Qu’en est-il de la responsabilité sportive?
Hockey mardi, 10 déc. 2013. 10:57 mercredi, 11 déc. 2024. 09:49Le match de samedi dernier entre les Bruins et les Penguins a suscité beaucoup de réactions et une fois de plus, la violence était de la partie. Certes, sa pertinence au hockey est de plus en plus critiquée en ce que la sécurité des joueurs est de plus en plus menacée.
Le hockey étant un sport de rudesse, le joueur qui le pratique doit ainsi consentir au risque d'être accidentellement blessé. Or, le geste de Shawn Thornton peut difficilement constituer un risque implicitement accepté par un joueur. En effet, si les coups assénésà Brooks Orpik n'étaient ni prévisibles, ni habituels, il est difficile de présumer qu'il ait consenti à se faire frapper aussi violemment en prenant part au match[i]. Ici, la preuve révèle qu'Orpik n'était pas en position de se défendre lorsque Thornton a continué à lui donner des coups. Bien qu'Orpik avait frappé Loui Eriksson au préalable, il n'en demeure pas moins que la conduite de Thornton outrepassait les normes raisonnables du jeu, laquelle pourrait engager sa responsabilité civile en plus d'une suspension disciplinaire.
Rappelons qu'au cours du même match, Brad Marchand a lui aussi été victime d'un coup de genou à la tête par James Neal. C'est donc à se demander si les gestes reprochés étaient raisonnables eu égard aux circonstances ou simplement gratuits. Du moins, la LNH a cru pertinent d'imposer une suspension de cinq matchs à Neal alors que Thornton a été convié à une audience avec le Département de la sécurité au cours de laquelle il donnera sa version des faits.
Mais est-ce que subir des blessures causées par des excès de violenceest un risque inhérent au hockey? La nature même de ce sport engendre certains dangers de telle sorte qu'un mauvais coup n'est pas forcément générateur de faute. Dans la mesure où le geste est spontané, pondéré et non appréhendé, il ne constituera pas une inconduite. Toutefois, l'athlète ne consent pas à de la violence injustifiée et imprévisible en jouant au hockey. La difficulté est que tout relève du degré d'intensité du geste reproché en ce qu'il est complexe de tracer la ligne entre l'accident et l'acte prémédité. Pour évaluer si l'acte est abusif, il faudra le comparer à celui d'un joueur raisonnable en de pareilles circonstances. À ce titre, Brendan Shanahan, directeur de la sécurité des joueurs, a affirmé que Neal savait pertinemment où se trouvait Marchand sur la patinoire au moment de l'incident et qu'il n'a rien fait pour l'éviter.
Parallèlement, le droit criminel peut aussi trouver application en l'espèce, car la violence au hockey peut prendre la forme de voies de fait causant des lésions corporelles. Ceci étant, pour qu'il y ait une infraction criminelle, l'acte doit être accompagné de l'intention d'utiliser la violence au-delà du seuil permis. Conséquemment, une infraction au sens du Code criminel n'est pas perpétrée lorsque l'accusé agit de manière involontaire.

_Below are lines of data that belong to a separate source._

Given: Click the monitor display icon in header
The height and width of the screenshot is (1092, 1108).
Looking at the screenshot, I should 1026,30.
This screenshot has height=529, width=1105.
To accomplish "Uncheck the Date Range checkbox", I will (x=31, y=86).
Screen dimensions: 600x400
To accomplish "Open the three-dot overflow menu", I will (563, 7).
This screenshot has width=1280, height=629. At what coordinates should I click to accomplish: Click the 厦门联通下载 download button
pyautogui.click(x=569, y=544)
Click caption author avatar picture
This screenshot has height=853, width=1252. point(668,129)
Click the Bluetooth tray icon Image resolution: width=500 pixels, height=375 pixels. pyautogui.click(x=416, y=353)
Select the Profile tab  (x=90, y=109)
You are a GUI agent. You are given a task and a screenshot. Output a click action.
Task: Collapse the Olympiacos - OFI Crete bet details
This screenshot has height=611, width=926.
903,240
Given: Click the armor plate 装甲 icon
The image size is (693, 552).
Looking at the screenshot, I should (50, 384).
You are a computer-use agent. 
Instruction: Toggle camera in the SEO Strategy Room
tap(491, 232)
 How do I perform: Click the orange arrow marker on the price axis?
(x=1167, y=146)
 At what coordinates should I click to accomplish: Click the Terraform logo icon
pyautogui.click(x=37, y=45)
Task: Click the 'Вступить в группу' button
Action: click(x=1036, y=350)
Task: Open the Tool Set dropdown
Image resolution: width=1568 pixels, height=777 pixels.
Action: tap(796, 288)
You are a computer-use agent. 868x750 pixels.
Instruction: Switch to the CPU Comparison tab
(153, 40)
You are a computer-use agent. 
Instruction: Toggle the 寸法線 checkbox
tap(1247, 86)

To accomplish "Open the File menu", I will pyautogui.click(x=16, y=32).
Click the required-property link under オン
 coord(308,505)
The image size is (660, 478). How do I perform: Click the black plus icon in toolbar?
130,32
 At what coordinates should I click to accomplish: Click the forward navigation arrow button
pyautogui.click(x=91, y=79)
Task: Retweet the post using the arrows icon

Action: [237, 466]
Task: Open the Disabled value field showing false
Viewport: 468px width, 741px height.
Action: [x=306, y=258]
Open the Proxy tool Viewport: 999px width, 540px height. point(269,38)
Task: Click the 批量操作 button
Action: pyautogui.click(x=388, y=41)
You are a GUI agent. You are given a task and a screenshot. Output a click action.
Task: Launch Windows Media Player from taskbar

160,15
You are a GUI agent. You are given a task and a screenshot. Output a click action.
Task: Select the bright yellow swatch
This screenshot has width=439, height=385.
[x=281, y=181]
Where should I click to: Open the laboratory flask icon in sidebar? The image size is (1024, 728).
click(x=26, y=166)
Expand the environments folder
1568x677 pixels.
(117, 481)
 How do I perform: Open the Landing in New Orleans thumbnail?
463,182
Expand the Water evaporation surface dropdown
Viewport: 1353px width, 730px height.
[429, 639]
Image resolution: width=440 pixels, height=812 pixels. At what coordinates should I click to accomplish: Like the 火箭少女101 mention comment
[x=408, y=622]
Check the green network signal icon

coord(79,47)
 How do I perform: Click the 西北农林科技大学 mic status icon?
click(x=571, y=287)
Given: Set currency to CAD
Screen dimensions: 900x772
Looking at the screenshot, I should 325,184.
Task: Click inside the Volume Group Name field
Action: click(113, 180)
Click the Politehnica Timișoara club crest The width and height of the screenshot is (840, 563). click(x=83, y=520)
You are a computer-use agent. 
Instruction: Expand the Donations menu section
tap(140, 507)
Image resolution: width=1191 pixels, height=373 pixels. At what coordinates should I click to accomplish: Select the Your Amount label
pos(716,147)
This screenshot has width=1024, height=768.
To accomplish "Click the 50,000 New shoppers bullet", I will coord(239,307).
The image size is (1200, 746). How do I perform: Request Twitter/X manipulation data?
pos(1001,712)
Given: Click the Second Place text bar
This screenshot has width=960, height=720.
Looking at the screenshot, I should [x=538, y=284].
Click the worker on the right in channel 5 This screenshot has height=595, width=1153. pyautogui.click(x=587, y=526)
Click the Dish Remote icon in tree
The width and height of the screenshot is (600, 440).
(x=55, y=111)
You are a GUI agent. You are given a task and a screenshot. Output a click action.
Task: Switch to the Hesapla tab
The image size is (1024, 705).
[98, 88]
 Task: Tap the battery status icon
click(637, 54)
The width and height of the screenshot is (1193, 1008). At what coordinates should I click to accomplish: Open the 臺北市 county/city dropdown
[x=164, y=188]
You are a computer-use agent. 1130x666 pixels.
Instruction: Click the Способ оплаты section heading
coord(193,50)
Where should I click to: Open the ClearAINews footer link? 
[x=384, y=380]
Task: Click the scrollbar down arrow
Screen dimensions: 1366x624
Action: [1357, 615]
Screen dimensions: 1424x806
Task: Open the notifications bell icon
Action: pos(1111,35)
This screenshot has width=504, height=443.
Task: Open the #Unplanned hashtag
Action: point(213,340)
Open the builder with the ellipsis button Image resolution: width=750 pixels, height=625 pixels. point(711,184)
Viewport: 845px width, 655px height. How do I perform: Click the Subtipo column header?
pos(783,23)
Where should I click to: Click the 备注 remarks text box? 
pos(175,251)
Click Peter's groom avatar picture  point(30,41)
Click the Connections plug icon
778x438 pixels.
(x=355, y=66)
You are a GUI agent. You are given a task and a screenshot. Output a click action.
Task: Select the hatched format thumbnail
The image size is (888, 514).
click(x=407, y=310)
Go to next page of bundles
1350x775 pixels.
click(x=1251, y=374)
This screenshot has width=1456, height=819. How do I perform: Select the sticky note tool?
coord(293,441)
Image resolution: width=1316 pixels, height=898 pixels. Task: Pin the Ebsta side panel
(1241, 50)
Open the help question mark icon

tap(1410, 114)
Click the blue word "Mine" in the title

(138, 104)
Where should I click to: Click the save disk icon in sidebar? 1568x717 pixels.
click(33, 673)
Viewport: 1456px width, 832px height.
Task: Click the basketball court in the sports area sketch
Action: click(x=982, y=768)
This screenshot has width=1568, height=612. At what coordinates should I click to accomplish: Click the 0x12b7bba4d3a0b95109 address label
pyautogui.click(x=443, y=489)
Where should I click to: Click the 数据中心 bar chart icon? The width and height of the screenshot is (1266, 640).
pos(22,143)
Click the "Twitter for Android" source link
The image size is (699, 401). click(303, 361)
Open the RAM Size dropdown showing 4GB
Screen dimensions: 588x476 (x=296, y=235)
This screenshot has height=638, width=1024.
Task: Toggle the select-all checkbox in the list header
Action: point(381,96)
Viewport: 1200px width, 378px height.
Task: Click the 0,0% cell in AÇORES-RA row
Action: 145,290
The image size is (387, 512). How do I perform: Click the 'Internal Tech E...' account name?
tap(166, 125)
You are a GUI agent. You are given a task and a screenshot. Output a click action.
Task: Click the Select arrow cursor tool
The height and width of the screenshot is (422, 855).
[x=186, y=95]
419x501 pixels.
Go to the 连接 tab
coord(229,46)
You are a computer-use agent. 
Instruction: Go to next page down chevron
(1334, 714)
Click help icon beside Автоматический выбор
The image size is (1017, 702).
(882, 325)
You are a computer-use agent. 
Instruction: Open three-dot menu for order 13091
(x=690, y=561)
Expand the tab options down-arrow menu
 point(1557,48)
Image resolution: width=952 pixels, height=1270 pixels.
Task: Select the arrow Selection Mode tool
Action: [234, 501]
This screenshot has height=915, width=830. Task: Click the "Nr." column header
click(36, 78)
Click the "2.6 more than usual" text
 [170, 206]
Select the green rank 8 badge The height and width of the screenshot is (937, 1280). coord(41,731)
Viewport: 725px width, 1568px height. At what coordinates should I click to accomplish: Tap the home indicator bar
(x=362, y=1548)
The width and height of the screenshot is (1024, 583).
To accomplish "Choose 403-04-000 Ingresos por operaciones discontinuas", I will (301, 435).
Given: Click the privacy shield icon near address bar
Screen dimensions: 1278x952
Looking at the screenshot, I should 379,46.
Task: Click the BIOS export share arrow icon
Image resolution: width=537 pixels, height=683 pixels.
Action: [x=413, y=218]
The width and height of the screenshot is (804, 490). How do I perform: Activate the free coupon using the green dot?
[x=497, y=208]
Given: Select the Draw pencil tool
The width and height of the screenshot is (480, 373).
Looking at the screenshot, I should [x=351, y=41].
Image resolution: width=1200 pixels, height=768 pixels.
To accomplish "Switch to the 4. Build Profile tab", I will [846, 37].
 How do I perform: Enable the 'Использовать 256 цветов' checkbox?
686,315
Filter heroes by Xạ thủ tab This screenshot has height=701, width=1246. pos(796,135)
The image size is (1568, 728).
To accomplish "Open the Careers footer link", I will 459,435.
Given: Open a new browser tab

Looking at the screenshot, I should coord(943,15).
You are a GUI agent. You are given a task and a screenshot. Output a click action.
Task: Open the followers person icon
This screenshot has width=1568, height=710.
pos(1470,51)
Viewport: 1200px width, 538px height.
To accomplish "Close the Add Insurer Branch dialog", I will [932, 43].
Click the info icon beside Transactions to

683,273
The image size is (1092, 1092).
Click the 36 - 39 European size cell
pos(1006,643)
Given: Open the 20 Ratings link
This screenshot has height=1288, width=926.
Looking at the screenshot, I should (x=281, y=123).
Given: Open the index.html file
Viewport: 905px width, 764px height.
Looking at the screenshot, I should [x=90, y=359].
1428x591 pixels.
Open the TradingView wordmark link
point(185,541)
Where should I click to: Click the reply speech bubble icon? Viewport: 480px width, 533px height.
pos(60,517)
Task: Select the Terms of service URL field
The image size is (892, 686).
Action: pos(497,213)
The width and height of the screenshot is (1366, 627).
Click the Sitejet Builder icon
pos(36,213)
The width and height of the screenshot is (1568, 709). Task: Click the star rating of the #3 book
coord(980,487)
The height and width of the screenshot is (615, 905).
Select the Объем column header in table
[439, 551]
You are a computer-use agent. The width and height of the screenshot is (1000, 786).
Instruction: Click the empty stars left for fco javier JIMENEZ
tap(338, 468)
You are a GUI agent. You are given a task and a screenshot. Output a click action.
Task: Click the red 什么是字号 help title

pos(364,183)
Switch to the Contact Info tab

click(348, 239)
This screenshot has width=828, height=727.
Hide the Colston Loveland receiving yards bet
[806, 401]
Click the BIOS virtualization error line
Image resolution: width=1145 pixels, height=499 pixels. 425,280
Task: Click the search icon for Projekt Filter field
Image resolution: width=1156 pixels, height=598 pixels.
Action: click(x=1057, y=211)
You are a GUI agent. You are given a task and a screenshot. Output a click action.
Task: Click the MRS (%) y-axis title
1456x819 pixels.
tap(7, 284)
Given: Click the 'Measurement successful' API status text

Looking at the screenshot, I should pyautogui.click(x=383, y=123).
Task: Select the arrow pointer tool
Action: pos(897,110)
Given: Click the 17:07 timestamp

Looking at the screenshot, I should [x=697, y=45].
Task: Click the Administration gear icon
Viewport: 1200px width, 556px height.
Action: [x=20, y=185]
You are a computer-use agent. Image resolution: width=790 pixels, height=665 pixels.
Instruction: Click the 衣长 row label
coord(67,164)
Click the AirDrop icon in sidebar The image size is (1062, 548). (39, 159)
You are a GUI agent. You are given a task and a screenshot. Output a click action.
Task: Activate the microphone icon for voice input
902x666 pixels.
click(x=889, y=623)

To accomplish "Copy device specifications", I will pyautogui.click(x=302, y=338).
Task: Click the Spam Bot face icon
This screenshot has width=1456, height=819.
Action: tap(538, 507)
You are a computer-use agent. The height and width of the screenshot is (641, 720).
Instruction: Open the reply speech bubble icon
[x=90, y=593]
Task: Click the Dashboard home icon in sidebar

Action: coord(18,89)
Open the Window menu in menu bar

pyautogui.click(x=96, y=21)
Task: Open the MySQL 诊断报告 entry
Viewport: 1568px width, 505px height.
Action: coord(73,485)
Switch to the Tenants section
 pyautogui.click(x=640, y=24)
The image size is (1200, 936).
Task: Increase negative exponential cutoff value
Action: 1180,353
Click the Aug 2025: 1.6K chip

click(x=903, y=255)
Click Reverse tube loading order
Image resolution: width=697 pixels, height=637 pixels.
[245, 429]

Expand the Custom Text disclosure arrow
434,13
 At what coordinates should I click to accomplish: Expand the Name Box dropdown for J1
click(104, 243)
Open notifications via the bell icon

Somme toute, les gestes excessifs seront interdits s'ils ne sont pas reliés à la pratique usuelle du hockey et s'ils dépassent largement les règles du jeu. Ainsi, ni le droit civil, ni le droit criminel ne permettront les écarts de conduite démesurés d'un joueur. Le débat entourant la violence au hockey existe depuis des décennies, mais il est devenu incontournable suivant l'agression de Todd Bertuzzi à l'endroit de Steve Moore en 2004. Force est de constater qu'Orpik aurait pu connaître le même sort que Moore, lequel a dû mettre fin à sa carrière suite à l'attaque dont il a été victime. Chose certaine, les conséquences sur la santé des joueurs sont devenues beaucoup trop graves pour que ce problème ne soit pas pris sérieusement. Si des dispositions efficaces ne sont pas mises en place prochainement pour vaincre ce fléau, la justice n'aura d'autres choix que de se mêler aux affaires de la LNH.